## HOW TO COMPLETE THIS TASK
Having found the line that contains "Toggle depth of", please retype only it and every line after it up to the end of the entries, exactly as written.

## PROVIDED RECORDS
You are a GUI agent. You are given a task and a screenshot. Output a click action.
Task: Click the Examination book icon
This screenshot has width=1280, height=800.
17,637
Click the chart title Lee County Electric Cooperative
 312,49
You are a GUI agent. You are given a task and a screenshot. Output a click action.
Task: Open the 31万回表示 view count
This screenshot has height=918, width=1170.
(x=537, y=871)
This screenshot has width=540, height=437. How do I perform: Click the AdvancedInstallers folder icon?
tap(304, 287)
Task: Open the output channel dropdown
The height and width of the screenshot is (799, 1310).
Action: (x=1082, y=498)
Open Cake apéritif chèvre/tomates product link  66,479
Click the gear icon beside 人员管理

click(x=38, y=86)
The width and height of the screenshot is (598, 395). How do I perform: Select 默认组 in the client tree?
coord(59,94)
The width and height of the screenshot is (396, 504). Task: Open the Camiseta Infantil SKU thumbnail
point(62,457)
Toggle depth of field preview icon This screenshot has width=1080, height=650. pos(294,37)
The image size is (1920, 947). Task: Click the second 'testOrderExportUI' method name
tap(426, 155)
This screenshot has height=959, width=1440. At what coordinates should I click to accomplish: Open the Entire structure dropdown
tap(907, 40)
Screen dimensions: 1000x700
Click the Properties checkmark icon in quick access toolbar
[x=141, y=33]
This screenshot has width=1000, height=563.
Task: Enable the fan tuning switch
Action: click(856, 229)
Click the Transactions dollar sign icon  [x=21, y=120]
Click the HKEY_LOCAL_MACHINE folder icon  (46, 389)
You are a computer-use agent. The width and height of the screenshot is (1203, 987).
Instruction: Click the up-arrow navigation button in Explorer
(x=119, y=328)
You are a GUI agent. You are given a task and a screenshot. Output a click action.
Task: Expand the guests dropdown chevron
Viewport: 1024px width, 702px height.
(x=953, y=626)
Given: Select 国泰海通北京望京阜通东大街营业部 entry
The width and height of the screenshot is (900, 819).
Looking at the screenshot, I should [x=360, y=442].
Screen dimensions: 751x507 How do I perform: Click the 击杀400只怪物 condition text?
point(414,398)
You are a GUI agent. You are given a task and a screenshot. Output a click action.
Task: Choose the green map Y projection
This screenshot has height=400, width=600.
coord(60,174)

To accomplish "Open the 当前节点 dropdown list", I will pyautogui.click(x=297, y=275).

## RESPONSE BOX
Toggle depth of field preview icon This screenshot has width=1080, height=650. pos(294,37)
The image size is (1920, 947). Task: Click the second 'testOrderExportUI' method name
tap(426, 155)
This screenshot has height=959, width=1440. At what coordinates should I click to accomplish: Open the Entire structure dropdown
tap(907, 40)
Screen dimensions: 1000x700
Click the Properties checkmark icon in quick access toolbar
[x=141, y=33]
This screenshot has width=1000, height=563.
Task: Enable the fan tuning switch
Action: click(856, 229)
Click the Transactions dollar sign icon  [x=21, y=120]
Click the HKEY_LOCAL_MACHINE folder icon  (46, 389)
You are a computer-use agent. The width and height of the screenshot is (1203, 987).
Instruction: Click the up-arrow navigation button in Explorer
(x=119, y=328)
You are a GUI agent. You are given a task and a screenshot. Output a click action.
Task: Expand the guests dropdown chevron
Viewport: 1024px width, 702px height.
(x=953, y=626)
Given: Select 国泰海通北京望京阜通东大街营业部 entry
The width and height of the screenshot is (900, 819).
Looking at the screenshot, I should [x=360, y=442].
Screen dimensions: 751x507 How do I perform: Click the 击杀400只怪物 condition text?
point(414,398)
You are a GUI agent. You are given a task and a screenshot. Output a click action.
Task: Choose the green map Y projection
This screenshot has height=400, width=600.
coord(60,174)

To accomplish "Open the 当前节点 dropdown list", I will pyautogui.click(x=297, y=275).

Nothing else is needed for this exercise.